April 27, 2021 2.47 pm This story is over 31 months old

New £3.8m Lincoln hospital critical care ward gets approved

Extra beds are “urgently required”

Plans for a £3.8 million critical care extension to Lincoln County Hospital have given the go-ahead, creating 12 beds for people who need to be on a ventilator due to respiratory issues, such as those caused by COVID.

United Lincolnshire Hospitals Trust (ULHT) applied to the City of Lincoln Council to install a new 12-bed modular critical care assessment ward off the existing frailty ward.

Funding for the works will come from a mixture of £7 million urgent and emergency care government allocation funds and also from the trust’s own internally generated capital funds.

Simon Evans, ULHT’s Chief Operating Officer said: “This will be used as a specialist respiratory support unit to provide our respiratory team with the capacity to deliver specialist care, such as non-invasive ventilation.

“The facility is all side rooms, reducing the need to enter unnecessarily and controls the spread of infection.”

He added: “This will provide a fantastic facility to deliver a modern, high quality respiratory service.”

Planning documents said: “These additional beds are urgently required by Lincoln County Hospital, which has only been amplified by COVID-19.”

According to plans, each new bed will come with its own room, along with ensuite facilities and lobby area. This will include facilities such as staff rest rooms and kitchen as well as utility spaces and there will be a total of 32 rooms.

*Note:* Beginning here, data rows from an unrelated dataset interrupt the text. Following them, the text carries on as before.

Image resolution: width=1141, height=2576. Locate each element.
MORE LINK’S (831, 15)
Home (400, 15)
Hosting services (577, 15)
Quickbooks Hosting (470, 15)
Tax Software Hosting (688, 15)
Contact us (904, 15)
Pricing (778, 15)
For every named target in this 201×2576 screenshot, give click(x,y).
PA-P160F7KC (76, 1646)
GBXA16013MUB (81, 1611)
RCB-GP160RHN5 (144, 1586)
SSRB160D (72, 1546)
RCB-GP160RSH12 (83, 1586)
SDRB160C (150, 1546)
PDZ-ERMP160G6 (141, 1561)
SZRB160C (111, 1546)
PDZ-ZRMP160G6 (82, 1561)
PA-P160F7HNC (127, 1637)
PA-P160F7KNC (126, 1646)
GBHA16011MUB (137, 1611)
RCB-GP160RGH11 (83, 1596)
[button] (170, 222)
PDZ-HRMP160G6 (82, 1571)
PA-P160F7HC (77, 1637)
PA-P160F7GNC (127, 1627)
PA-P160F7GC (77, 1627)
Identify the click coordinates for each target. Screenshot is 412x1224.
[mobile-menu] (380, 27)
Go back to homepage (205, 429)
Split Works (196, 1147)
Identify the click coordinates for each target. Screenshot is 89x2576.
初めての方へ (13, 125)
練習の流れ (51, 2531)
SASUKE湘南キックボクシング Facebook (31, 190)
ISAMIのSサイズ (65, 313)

The build will include a new external corridor linking the two wards, two new ramps to be used as fire escapes and new landscaping outside the ward.

A flavour for what the Lincoln Hospital extension will look like.

The plans are part of overall works for the trust’s accident and emergency department upgrades.

They include:

  • A new purpose-built Urgent Treatment Centre, incorporating a new entrance into the Emergency Department – this has already been submitted to the City of Lincoln Council.
  • A new waiting room, providing more space to allow for social distancing
    Additional clinical spaces where patients will be seen and treated
  • A new paediatrics area with its own dedicated waiting room, treatment cubicles and a sensory area
  • Additional treatment rooms for mental health patients.
  • A new sensory room for dementia patients
  • A new ambulance bay created outside the front of the department with entrances directly into the resuscitation and majors areas of the department
  • Additional clinical space, meaning that the emergency department will be able to accept patients from ambulance crews with improved speed and safety

The proposed layout of the new ward.